==== TEXT EXCERPT
Investing for Income? Think again

We’re regularly puzzled when asked if we have investment portfolios specifically designed for people seeking ‘income’.

With the exception of certain Trusts that have historically always split out an entitlement to ‘natural’ (dividends and interest) income, but with no entitlement to the Trust capital.

There is zero logic and justification for simply selecting investments for the ‘income’ they produce.

5 reasons why investing for income is NOT a great idea:

1.  The fallacy of the ‘free’ dividend

Investors may consider dividends offer a safe hedge against the large fluctuations in price that shares experience. But this ignores when a dividend is paid, a share’s value is offset by an equal fall in the share’s price. It’s what can be called the fallacy of the free dividend—the only free lunch in investing is diversification, not dividends.

2. More than 300 UK listed companies have cut or cancelled payouts, according to AJ Bell.

That figure includes Royal Dutch Shell, the largest payer of them all. Furthermore, Citywire recently reported that UK dividends could fall by as much as 50%, a bigger drop than the 2008 financial crisis, as a result of the huge economic disruption caused by the coronavirus epidemic. A salient and timely reminder that dividends are not a certainty and will vary or cease over time.

3.  Approximately 66% of American shares and just under 50% of international (including the UK) shares do not pay any dividends.
========
==== GIVEN ENTRIES
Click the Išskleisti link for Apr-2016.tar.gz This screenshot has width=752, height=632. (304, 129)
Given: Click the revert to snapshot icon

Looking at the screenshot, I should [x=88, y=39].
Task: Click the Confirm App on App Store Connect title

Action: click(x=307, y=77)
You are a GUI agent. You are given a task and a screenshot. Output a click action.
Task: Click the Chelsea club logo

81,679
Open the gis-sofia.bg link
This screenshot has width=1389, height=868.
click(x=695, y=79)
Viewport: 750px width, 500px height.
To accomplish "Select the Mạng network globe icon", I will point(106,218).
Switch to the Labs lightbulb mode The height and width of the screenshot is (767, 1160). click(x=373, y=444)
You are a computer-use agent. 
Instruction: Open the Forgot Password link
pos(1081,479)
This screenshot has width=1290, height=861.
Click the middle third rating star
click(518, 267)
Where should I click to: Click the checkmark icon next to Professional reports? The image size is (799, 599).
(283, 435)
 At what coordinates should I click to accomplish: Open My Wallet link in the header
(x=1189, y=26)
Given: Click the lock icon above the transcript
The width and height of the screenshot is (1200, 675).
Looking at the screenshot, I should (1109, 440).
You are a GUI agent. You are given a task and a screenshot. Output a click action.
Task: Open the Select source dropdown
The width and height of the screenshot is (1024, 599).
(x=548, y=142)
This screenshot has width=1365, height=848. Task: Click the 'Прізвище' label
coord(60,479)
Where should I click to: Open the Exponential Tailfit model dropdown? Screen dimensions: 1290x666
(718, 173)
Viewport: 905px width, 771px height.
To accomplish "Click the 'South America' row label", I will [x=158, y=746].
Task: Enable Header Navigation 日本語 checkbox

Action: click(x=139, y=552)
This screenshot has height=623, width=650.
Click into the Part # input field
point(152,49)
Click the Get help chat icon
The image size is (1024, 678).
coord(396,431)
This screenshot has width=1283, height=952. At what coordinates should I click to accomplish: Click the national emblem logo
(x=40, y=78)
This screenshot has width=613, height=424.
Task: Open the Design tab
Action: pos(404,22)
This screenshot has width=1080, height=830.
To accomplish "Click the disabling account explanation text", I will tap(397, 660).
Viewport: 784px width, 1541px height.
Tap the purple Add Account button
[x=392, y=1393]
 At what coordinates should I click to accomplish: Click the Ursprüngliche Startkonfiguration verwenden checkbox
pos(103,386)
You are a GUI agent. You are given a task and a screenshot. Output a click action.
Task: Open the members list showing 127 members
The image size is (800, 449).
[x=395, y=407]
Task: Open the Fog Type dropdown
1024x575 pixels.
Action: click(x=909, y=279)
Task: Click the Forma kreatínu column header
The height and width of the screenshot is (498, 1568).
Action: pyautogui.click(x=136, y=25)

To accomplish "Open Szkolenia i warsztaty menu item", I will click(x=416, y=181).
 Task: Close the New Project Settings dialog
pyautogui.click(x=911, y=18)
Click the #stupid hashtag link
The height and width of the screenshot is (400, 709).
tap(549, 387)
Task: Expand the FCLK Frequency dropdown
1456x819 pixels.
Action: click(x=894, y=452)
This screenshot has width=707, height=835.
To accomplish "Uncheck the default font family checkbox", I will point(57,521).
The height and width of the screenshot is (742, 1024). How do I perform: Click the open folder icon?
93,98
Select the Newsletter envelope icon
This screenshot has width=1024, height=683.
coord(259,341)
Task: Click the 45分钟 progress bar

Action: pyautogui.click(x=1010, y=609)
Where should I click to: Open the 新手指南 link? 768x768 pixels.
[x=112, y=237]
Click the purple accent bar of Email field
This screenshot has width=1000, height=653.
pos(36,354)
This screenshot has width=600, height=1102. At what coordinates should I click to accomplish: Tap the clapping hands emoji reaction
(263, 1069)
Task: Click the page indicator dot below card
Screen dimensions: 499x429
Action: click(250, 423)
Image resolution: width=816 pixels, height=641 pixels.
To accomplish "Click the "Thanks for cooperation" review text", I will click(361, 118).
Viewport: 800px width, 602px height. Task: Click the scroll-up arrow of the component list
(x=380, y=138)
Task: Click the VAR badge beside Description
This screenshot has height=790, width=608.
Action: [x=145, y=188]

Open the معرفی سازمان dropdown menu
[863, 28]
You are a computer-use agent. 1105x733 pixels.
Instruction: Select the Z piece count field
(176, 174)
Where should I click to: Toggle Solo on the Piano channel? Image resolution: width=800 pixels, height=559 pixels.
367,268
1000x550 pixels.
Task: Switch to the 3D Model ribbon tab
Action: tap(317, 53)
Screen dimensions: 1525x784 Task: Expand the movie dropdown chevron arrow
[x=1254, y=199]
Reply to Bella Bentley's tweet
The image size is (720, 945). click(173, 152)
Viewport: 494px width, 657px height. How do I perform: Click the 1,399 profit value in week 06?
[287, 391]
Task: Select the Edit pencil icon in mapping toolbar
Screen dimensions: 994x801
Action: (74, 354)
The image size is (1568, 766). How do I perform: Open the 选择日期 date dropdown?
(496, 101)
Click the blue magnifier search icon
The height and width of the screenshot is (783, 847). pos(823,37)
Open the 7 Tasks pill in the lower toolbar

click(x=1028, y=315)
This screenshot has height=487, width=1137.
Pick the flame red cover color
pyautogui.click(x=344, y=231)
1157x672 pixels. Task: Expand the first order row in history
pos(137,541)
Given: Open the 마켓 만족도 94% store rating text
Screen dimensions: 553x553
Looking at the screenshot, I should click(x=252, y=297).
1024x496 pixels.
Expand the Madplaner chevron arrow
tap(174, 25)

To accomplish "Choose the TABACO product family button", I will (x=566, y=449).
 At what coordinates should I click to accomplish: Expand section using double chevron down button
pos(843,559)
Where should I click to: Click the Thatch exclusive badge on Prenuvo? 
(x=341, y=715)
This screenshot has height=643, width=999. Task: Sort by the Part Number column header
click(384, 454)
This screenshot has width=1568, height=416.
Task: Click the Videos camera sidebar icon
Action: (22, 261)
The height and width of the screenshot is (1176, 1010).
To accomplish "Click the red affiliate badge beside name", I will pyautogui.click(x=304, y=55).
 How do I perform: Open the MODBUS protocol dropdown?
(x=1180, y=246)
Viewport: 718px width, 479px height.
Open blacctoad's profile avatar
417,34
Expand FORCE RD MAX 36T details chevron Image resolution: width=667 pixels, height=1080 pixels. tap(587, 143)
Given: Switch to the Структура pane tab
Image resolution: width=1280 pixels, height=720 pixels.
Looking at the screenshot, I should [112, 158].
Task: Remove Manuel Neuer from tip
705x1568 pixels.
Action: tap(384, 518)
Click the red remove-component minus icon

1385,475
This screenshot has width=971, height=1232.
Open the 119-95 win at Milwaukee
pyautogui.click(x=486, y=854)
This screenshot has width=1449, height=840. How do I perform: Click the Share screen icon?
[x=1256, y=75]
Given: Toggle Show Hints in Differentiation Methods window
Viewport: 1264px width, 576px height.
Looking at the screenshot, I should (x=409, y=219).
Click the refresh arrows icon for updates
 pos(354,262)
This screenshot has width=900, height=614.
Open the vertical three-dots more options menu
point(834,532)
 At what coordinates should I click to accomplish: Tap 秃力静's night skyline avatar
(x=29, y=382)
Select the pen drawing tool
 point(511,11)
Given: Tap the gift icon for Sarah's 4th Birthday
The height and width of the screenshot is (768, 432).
========
WHAT THE TASK ASKS:
Continue the article on investing for income from its last line, keeping its numbered list of reasons.

REPLY TO THE TASK:
So, any investment approach focusing just on ‘income’ would have to exclude all these companies, a very undiversified investment strategy!

4. Taxation

Outside of an ISA (Tax-free) wrapper, any interest or dividends (income) are generally taxed at higher rates than any tax (Capital Gains Tax) on investment gains. Additionally, very few individuals regularly and systematically use their annual Capital Gains tax allowance (£12,300), thereby missing out on potential ‘tax-free’ growth

5. Portfolio longevity

Reducing taxation on an investment portfolio increases the portfolio’s longevity as a direct result of minimising the impact of taxes. Maintaining more control over when and how much is withdrawn from the portfolio, investors can increase the length of time that the portfolio is able to meet their spending needs. Therefore, by minimising taxes and maintaining control over spending, the longevity of the portfolio increases and risk of running out of money decreases.